In this briefing paper we provide evidence to DG Competition regarding the Commission’s Statement of Objections.  Our evidence shows that the collective selling of broadcasting rights by the Premier League (PL) does not represent a restriction of competition on the market in the normal sense and therefore does not breach Article 81.  Our analysis, presented below, shows that the collective selling agreement improves the production and distribution of football matches and benefits consumers (football supporters).  However, we believe that these benefits would be enhanced by greater solidarity (which has been eroded in recent years) and better corporate governance of football clubs. To realise these benefits the Commission should permit collective selling but seek changes in the rules of the Premier League to: (i) increase solidarity via more redistribution; and (ii) improve corporate governance to protect shareholders and consumers (football supporters).

Finally, we argue that there is a lack of competition in the broadcasting market due to BSkyB’s dominant position and its possible abuse of that position. However, we believe that this is best dealt with under Article 82 and that the Commission should investigate BSkyB’s activities directly using Article 82 rather than seek to regulate abuse of a dominant position in broadcasting via application of Article 81 to the football industry.  The use of Article 81 to remedy BSkyB’s dominance runs the risk of undermining solidarity in the football industry and reducing the output of that industry with no guarantee that BSkyB’s dominant position and possible abuse of that position would be curtailed or eliminated.

1. The Football Industry, Joint Production and Solidarity

1.1 There are a number of important respects in which the football industry is peculiar.  These arguments are well established in the literature on professional sports leagues dating back to Neale’s seminal 1964 article on ‘The peculiar economics of professional sports’ published in the Quarterly Journal of Economics.  Since these arguments are pertinent to this case it is worth recounting them here.

1.2 First of all, the product of the football industry – entertainment value from watching football matches – is the result of joint production between the clubs and the league: it is both the outcome of production activity of the clubs and the production activity of the league.  Football clubs need to coordinate their activities to produce matches.  This coordination between clubs could take the form of a series of unrelated matches, or ‘friendly’ matches, with the clubs coordinating their activity over venues, dates and times.  However, such activity would not maximise the units of entertainment or output of the clubs as measured by attendance and viewing figures.  While friendly matches would have some entertainment value, production could be significantly increased by organising the matches as part of an interconnected series of games that make up a league championship.

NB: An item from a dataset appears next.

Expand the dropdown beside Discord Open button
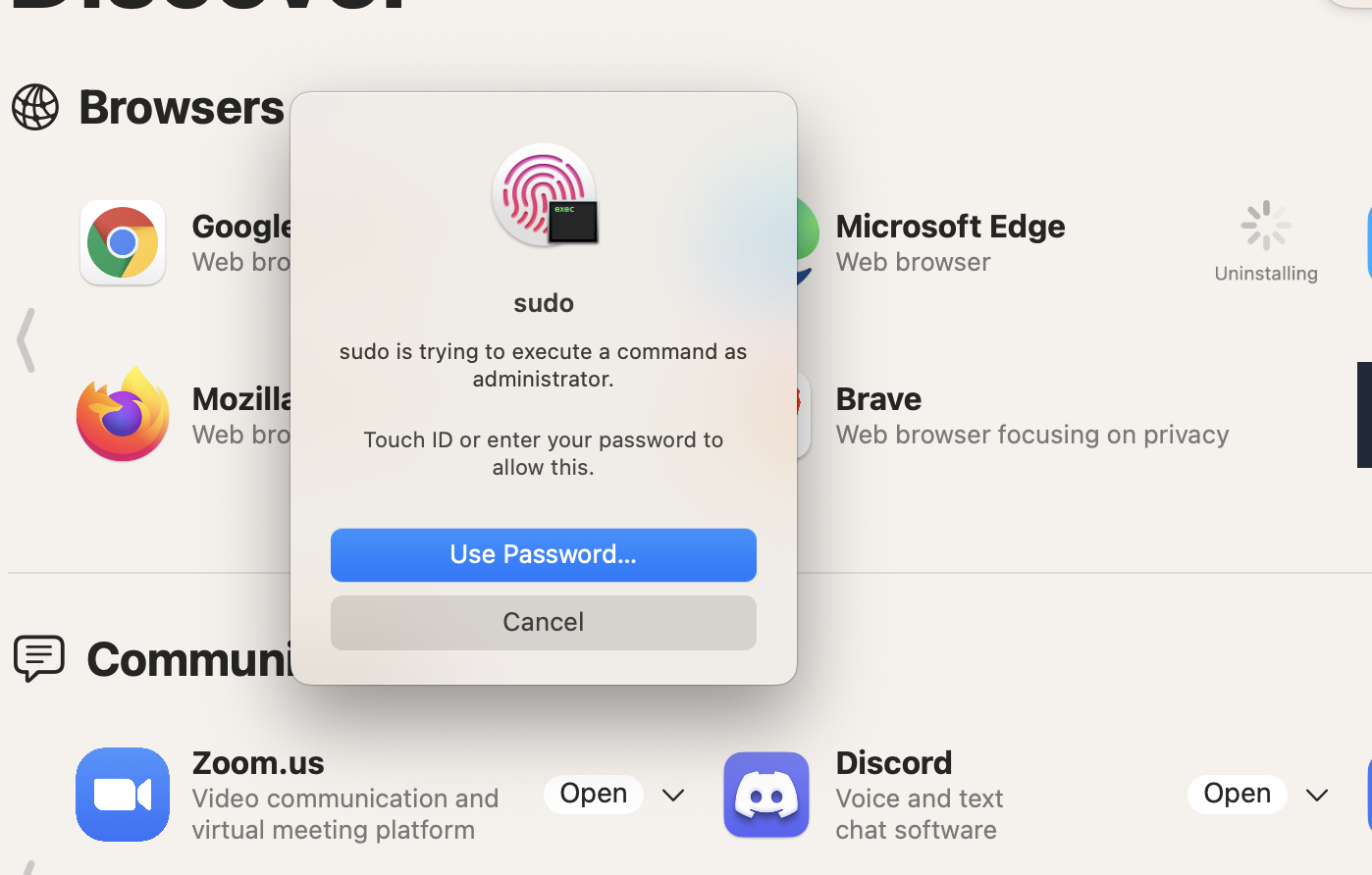 (1317, 795)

1.3 It is for this reason that professional sports clubs agree to join a sports league and be regulated by that league.  The product that is created is the joint product of the member clubs and the league.  The league adds value by coordinating the matches as part of an annual championship. As a result, the output or entertainment value of each match is increased because it has meaning and significance as part of the league championship.  To see this, it is enough to consider the higher attendances and viewing figures attached to league championship matches as compared with out-of-season friendly matches; or to compare the attendances and viewing figures for matches that decide championship placings as compared to less crucial matches.  In both cases, the increased output is the result of the coordinated activity of the league.  In this respect sports leagues are not like normal cartels.  A normal cartel restricts output and does not create or add to total output.  A professional sports league creates output by coordinating the activity of the clubs as part of a league product or championship.  While it is true that the league coordinates the activities of the clubs, in doing so it adds entertainment value.  The matches it coordinates have more entertainment content and meaning as part of the league championship and they therefore attract bigger crowds and more viewers (consumers): in short, output is increased.

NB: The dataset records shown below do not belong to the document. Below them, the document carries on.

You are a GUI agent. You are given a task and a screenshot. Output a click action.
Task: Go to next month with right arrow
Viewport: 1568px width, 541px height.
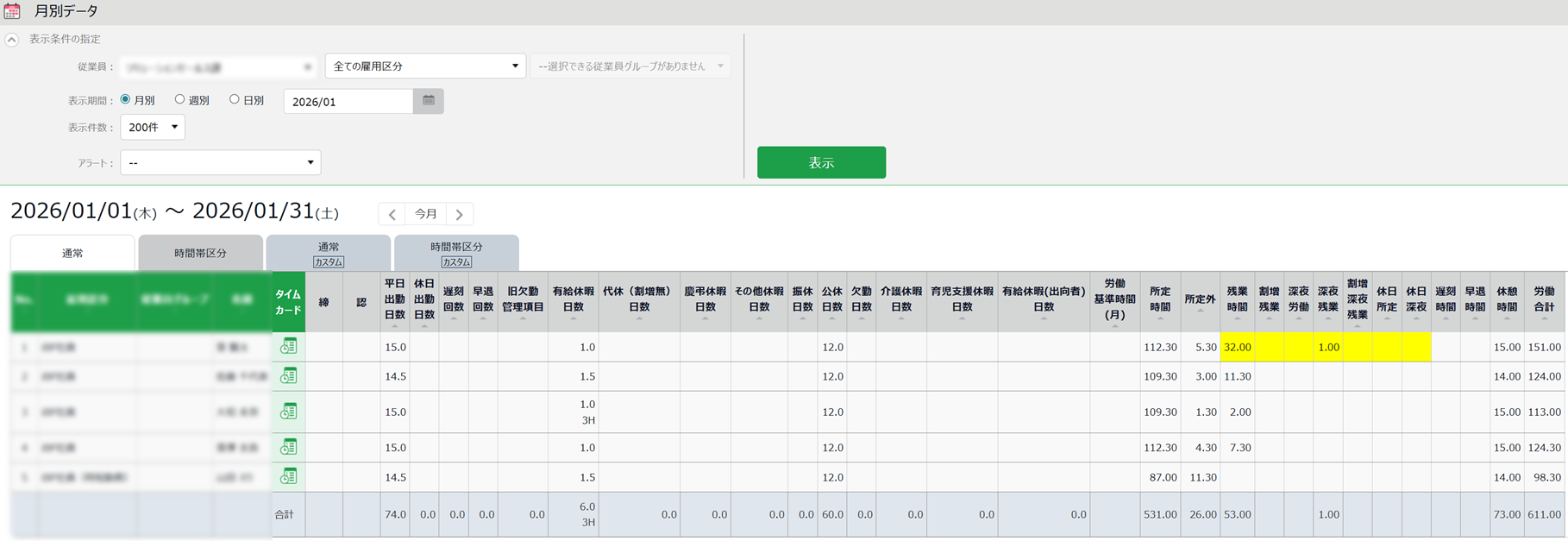[460, 214]
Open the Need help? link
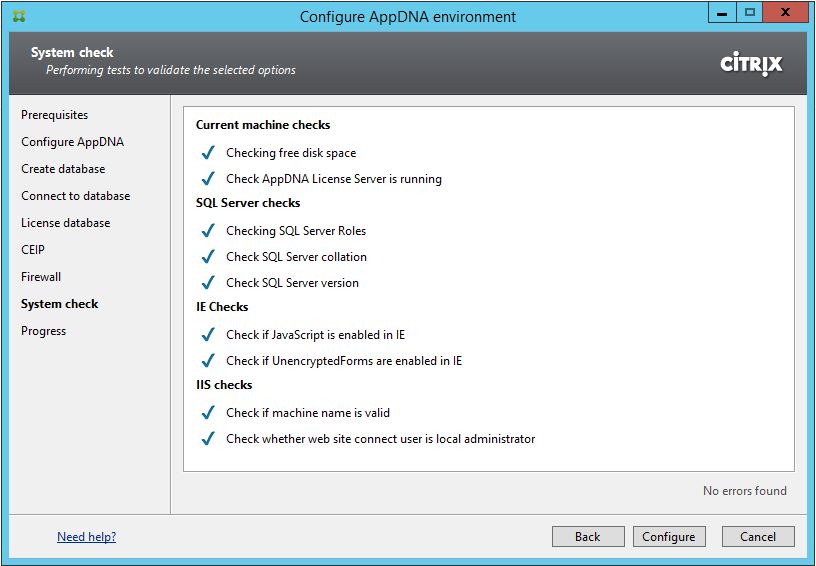This screenshot has height=566, width=816. point(86,537)
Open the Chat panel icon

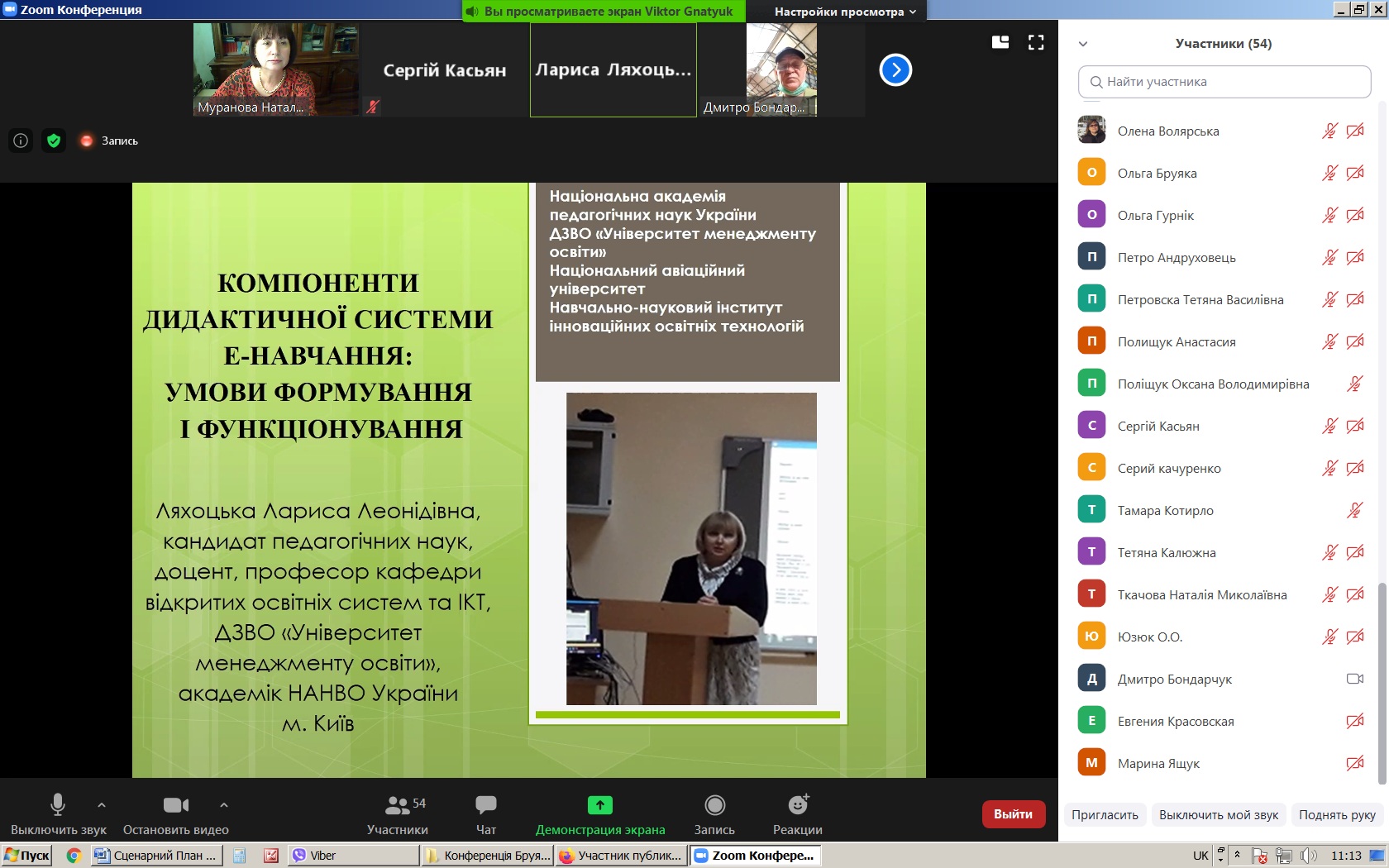[x=485, y=804]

1.4 In addition to their coordinating role, most leagues further increase production by redistributing income.  A second peculiarity of the economics of sports leagues, is that unregulated sports leagues have an inherent tendency to instability and imbalance.  It is not difficult to see why this is the case.  In the absence of regulation, there is a tendency for the successful clubs at the top of the league to get richer while the least successful clubs at the bottom get poorer.  The more successful clubs find they have more money to spend on players, while those at the bottom have less money available for team building. Unregulated leagues thus have dynamic properties that widen the gap between the performance of clubs at the top and bottom of the league. As this happens, competitive balance – which is measured by the degree of uncertainty surrounding the outcome of matches – declines. 2  Lack of competitive balance or solidarity makes matches boring and predictable and attendance and viewing figures decline for the league as a whole.  In order to guard against this instability, which can threaten the very existence of the league, virtually all sports leagues redistribute income from the most successful to the least successful clubs. 3  Such redistribution is functional in that it enhances competitive balance and attracts more spectators and viewers.  As a result, it adds to the entertainment value of each match and increases the output of both the clubs and the league. Again, unlike standard cartel behaviour which restricts output, coordination by the league serves to increase production as measured by units of entertainment or entertainment value.

1.5 To facilitate redistribution of broadcasting revenues the Premier League, like most other sports leagues sells the broadcasting rights collectively with member clubs handing over their rights to the league.  The PL then redistributes income using the 50:25:25 rule.  As part of the redistributive mechanism, the PL also ensures that each member club has a minimum number of matches screened per season (match sharing).  In addition, the PL redistributes 5% of income to grass roots football and other parts of the game. The redistribution of this 5% of income outside the Premier League was an important aspect of the 1999 Restrictive Practices Court case brought by the Office of Fair Trading (OFT) against the Premier League.  The final judgement in that case accepted that collective selling and the associated redistribution was in the public interest.  This was the first time that the OFT had lost a case in the RPC and they did so because of their failure to understand the nature of the football industry.

1.6 The reason that the PL redistributes income within the PL and enforces match sharing stems directly from the arguments outlined above.  First, unlike a normal cartel, the Premier League is involved in the production of the output it is selling.  Second, as the coordinating body of the member clubs the PL adds value by redistributing broadcasting income and promoting competitive balance.  It has been argued – indeed, it was argued by the prosecution in the Restrictive Practices Court case – that all of the PL’s functions, including match sharing and the redistribution of income could be preserved under individual selling.  However, this is unlikely to be the case for two reasons.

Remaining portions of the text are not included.